A major percentage of chloride reabsorption in the proximal tubule occurs via paracellular diffusion. The concentration of chloride in Bowman's capsule is, of course, essentially the same as in plasma (approximately 110 mEq/L). Along the early proximal tubule, however, the reabsorption of water, driven by the osmotic gradient created by the reabsorption of sodium plus its cotransported solutes and bicarbonate, causes the chloride concentration in the tubular lumen to increase somewhat above that in the peritubular capillaries (see Figure 6–3). Then, as the fluid flows through the middle and late proximal tubule, this concentration gradient, maintained by continued water reabsorption, provides the driving force for paracellular chloride reabsorption by diffusion.

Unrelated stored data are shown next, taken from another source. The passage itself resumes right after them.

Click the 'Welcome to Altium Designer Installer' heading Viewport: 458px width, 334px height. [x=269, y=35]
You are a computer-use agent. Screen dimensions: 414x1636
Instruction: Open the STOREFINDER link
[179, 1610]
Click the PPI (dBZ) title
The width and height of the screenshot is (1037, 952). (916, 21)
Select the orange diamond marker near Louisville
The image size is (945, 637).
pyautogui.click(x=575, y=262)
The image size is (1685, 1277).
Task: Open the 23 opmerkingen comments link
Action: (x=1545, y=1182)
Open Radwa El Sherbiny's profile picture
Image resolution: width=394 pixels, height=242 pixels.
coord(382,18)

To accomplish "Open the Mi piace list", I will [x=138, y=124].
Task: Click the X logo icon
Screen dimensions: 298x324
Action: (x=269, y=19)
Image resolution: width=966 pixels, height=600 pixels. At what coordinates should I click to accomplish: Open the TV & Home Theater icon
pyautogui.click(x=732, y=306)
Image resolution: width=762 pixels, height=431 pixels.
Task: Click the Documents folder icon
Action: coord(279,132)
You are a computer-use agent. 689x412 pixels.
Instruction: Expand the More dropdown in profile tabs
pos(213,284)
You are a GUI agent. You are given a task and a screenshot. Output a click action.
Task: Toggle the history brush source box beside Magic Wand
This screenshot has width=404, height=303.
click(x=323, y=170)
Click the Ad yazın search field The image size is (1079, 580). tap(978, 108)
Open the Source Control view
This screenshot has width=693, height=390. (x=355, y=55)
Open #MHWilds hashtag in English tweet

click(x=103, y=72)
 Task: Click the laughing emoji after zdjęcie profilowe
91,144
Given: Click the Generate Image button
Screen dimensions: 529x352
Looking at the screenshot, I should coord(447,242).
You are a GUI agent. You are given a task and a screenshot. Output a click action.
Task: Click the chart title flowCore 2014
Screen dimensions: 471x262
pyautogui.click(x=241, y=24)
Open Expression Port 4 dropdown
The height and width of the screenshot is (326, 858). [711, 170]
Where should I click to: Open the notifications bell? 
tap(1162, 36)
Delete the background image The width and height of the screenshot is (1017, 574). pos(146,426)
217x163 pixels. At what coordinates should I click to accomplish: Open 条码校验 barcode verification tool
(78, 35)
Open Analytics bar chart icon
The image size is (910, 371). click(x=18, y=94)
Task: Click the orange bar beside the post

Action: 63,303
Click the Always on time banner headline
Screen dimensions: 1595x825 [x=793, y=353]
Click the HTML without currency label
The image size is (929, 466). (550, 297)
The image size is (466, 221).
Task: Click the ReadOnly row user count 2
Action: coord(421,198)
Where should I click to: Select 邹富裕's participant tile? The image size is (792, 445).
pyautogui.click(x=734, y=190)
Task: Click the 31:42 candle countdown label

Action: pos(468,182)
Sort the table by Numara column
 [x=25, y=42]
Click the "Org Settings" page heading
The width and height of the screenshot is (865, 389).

There is also an important component of active chloride transport from lumen to cell in the later proximal tubule. As illustrated in Figure 6–2, it uses parallel Na–H and Cl-base antiporters. Chloride transport into the cell is powered by the downhill efflux of organic bases, particularly formate and oxalate. These bases are continuously generated in the cell by dissociation of their respective acids into a proton and the base. Simultaneously, the protons generated within the cell by the dissociation of the acids are actively transported into the lumen by the Na–H antiporters described earlier. In the lumen, the protons and organic bases recombine to form the acid, which is a neutral molecule. This nonpolar neutral acid then diffuses across the luminal membrane back into the cell, where the entire process is repeated. Notice that both the protons and the organic bases endlessly recycle, moving into the cells while paired as a neutral molecule and then moving out via separate transporters after the proton dissociates. The overall achievement of the parallel Na–H and Cl-base antiporters is the same as though the chloride and sodium were simply cotransported into the cell together. Importantly, the recycling of protons and base means that most of the protons are not accumulating in the lumen but are simply combining with the base and moving back into the cells. It should also be recognized that everything is ultimately dependent on the basolateral membrane Na-K-ATPases to establish the gradient for sodium that powers the luminal Na–H antiporter (Table 6–4).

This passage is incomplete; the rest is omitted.